The train ride went on, and every minute at Tony’s side was an hour, a day, a week. On flat and rolling plains, the displaced animals walked, ran, or stood and stared at this strange processional in their midst. The engineer had to stop once for a zebra that wandered onto the track and stood there, glaring in equine defiance.

“Who was your friend last night?” Tony asked later.

“Friend?”

“Yeah. Guy over by the railroad tracks.”

April saw no point in denying Kerebawa’s existence. It wouldn’t wash, not with Tony. “It’s a long story. He’s from Venezuela.”

Tony frowned, genuinely puzzled. “Arrows? Bow and arrows? I bet he had something to do with Escobar.” He shrugged, chuckled. “No way to smuggle
those
into this place. They’d think he was here to hunt the animals. Too bad about one thing though. Can’t surprise me twice with this guy.”

Tony thoughtfully stroked the side of his mouth. Smiled.
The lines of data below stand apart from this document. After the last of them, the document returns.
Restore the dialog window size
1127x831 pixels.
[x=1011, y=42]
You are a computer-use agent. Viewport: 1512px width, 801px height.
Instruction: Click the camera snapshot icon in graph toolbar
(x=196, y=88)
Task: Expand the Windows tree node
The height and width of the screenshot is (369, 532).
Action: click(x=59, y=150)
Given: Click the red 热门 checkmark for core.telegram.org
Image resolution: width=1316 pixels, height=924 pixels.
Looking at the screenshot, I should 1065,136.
“Maybe we’ll have a chance for a proper introduction this time.”

April watched him from the corner of her eye, feeling as though she were treading the razor’s edge. No trust anywhere, with any of them, only suspicion, paranoia, hate. And still Tony seemed so calm. She saw his lips protrude for a moment, thought he was working his tongue around inside his mouth.

She was wrong.

He smiled at her, tightly, briefly. But the glimpse was eternal, enough for her to see every new tooth in his skull, evolved in just moments. Triangular, sharp, uppers perfectly meshed with lowers like the cogs of highly efficient gears. She shut her eyes and turned aside, remembering how well they could strip away flesh, without restraint. He chuckled at her side and stretched a taut muscled arm around her shoulders, pulled her close. She resisted, but couldn’t fight, couldn’t make a scene. Not here, not now, not this close.
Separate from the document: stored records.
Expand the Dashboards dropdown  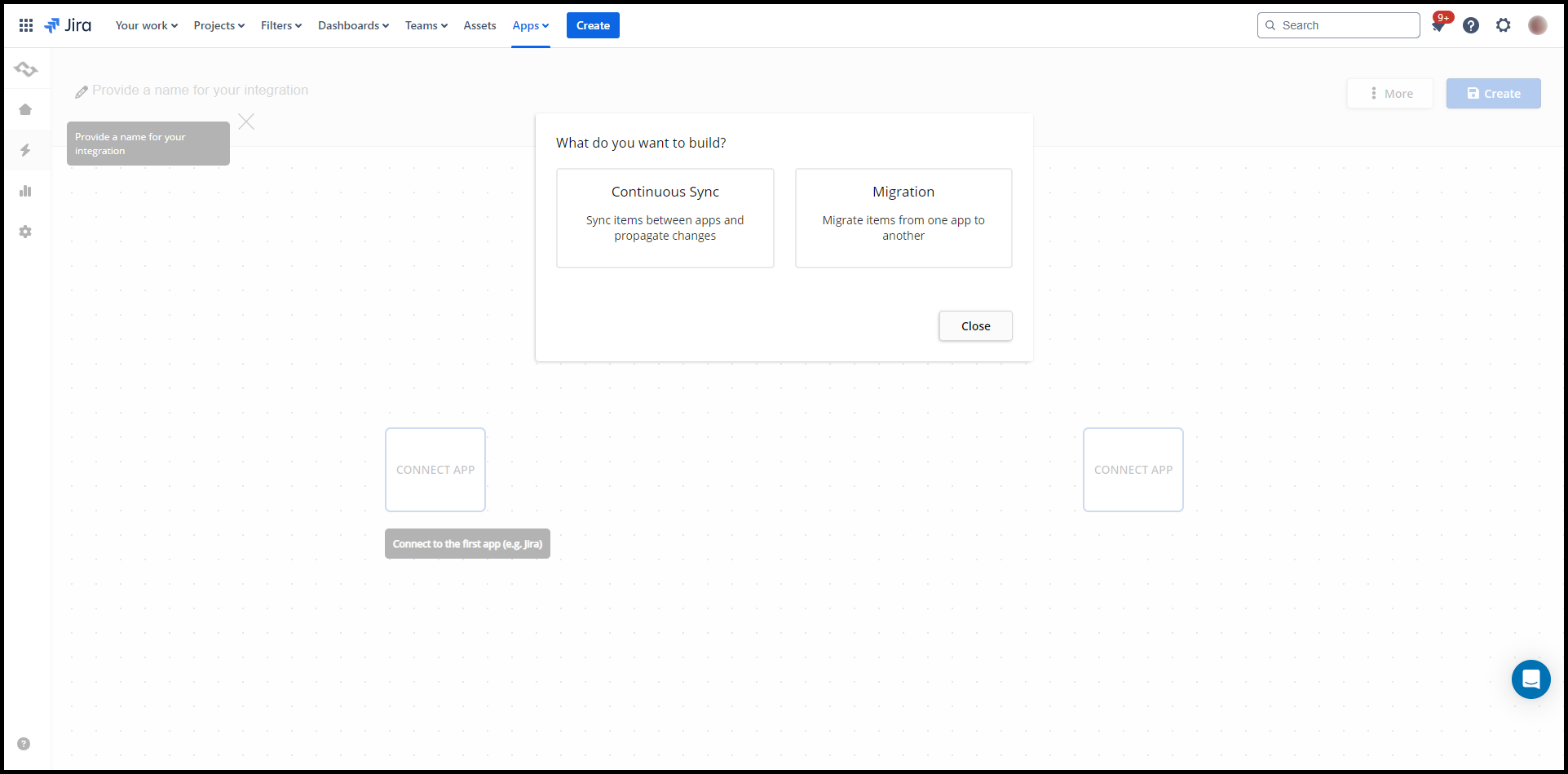point(353,25)
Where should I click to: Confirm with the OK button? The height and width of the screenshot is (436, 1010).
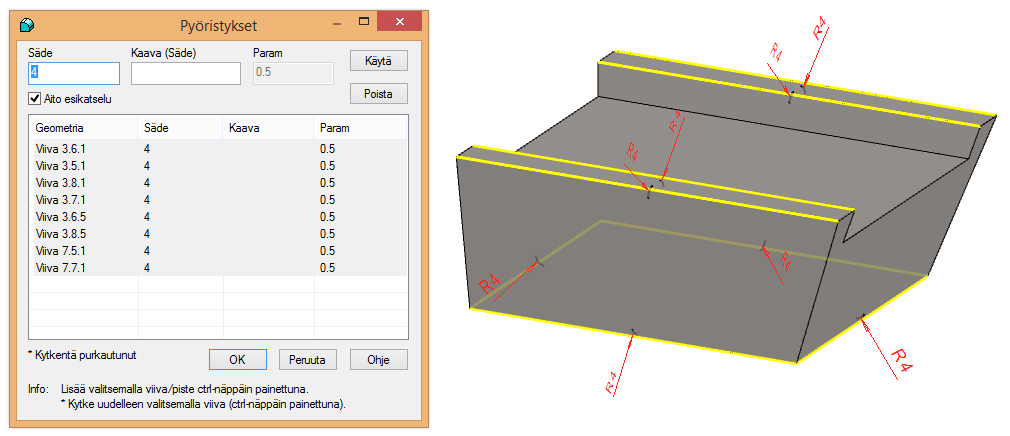(237, 359)
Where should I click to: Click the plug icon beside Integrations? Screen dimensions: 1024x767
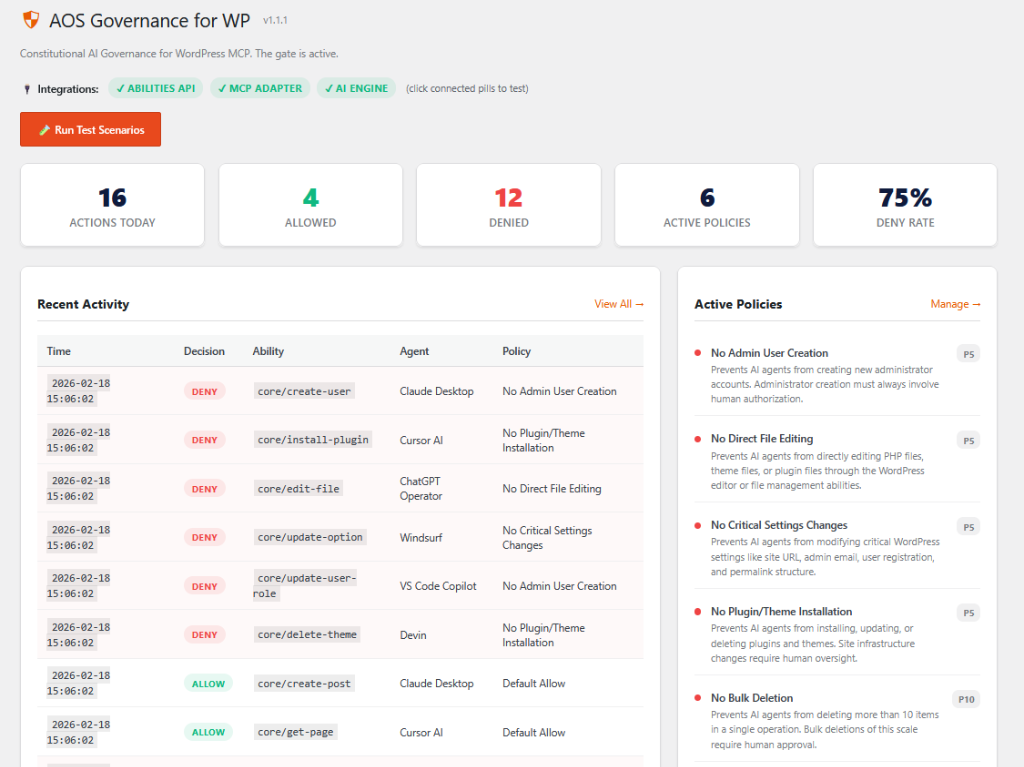[27, 88]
Her stomach rolled again as he leaned in to nuzzle her hair, two sweethearts on a quaint train ride, and the carrion breath washed sweet and fetid past her face. Piranha teeth clicked in her ear, close, closer—and then his lips were at her earlobe and she could
hear
that breath. A brittle whine began in her throat as she felt his teeth open, brush her earlobe, and then nip down, and pain pricked her, hot and sharp. Anyone else Would have mistaken the whine for delight, but no, he’d bitten a nick out of her earlobe. She felt the tiny beads of blood welling up to drip to her neck, hidden by hair. April trembled, feeling his tongue lap at the blood, once, twice, remembering all too well the electric effect blood had had on him last night. It took a staggering amount of self-control to keep from leaping off the train, running away to seek refuge among the giraffes, gazelles.

“I’m learning self-control,” he whispered in her ear. “But you better still keep me calm. You know how excited that smell can make me. And you know if it goes too far, I just. Can’t. Stop myself.”
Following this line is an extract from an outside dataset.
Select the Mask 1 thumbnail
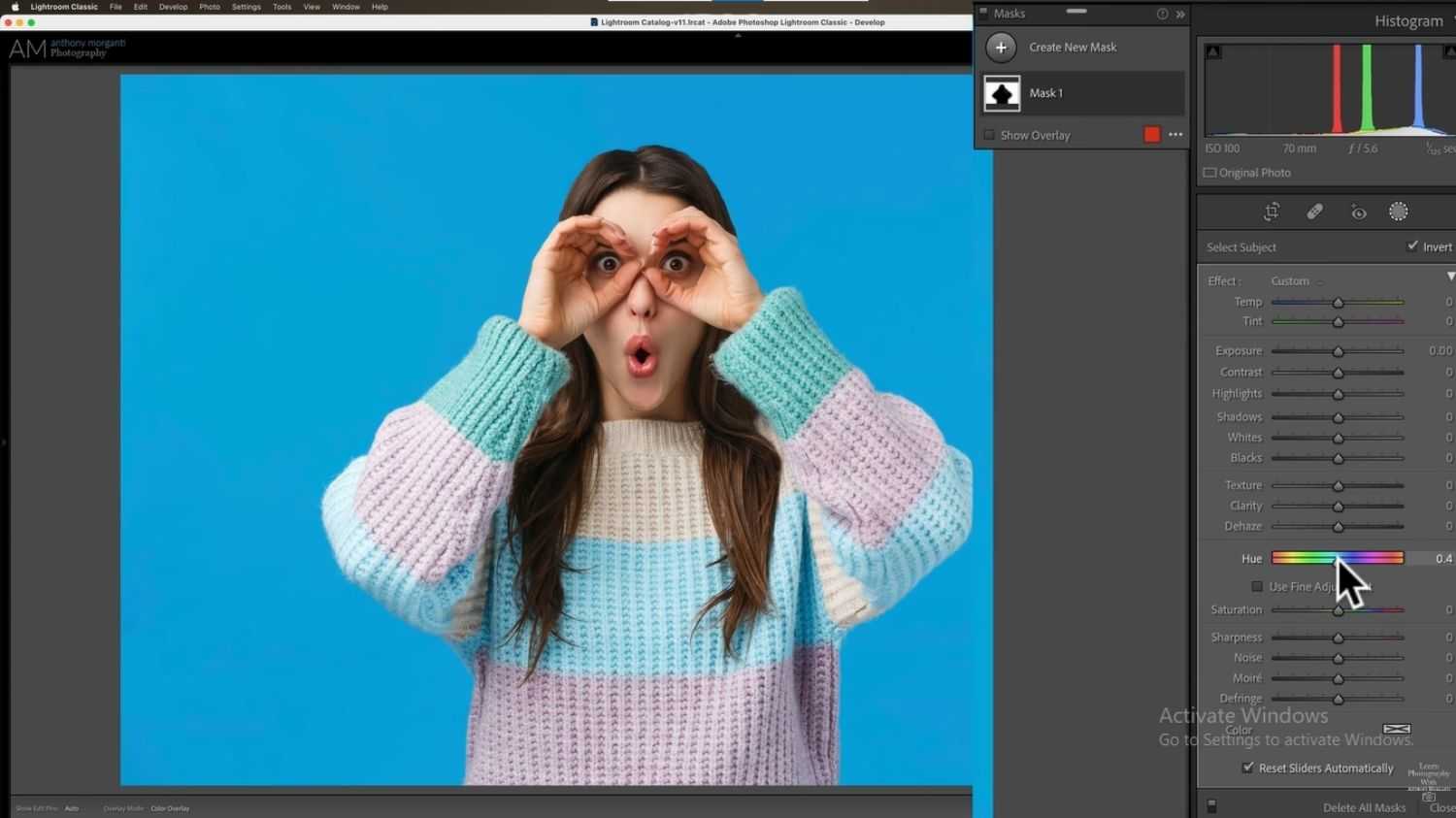Screen dimensions: 1456x818 [1002, 92]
His tongue squirmed against her earlobe once again, while time dragged eternal. He pulled back, finally, smiled to show her that his teeth were back to normal. While she felt her blood dripping, dripping.

“I owe you for Lupo.” The smile vanished. “That was just the beginning. Oh, we’ll have time later, plenty of time.”

While the train clattered on, April looked to the sky. Felt fresh heartbreak when she realized that none of them had thought to check a simple weather forecast today. Sunny this morning, sunny early this afternoon, so it should have remained all day. But the clouds had come, low and dark and sullen. Traitorous, conspirators.

The first fat raindrops panged down onto the train car’s roof, harbingers of a coming downpour on their heels.
No, please, it’s too late to stop everything now too late TOO LATE!

Their guide on the microphone announced that the Congo Station was coming up on their left. The last thing she wanted to hear all of a sudden . . .

cloudburst

. .
. because she sinkingly knew that this flat-out changed everything.

Before the rain began, Kerebawa had been crouching half in and half behind a creeping tangle of bush atop the rocks. Hugging low to the massive formation, that was the key to not being seen. Justin had made it very clear that being up here was taboo.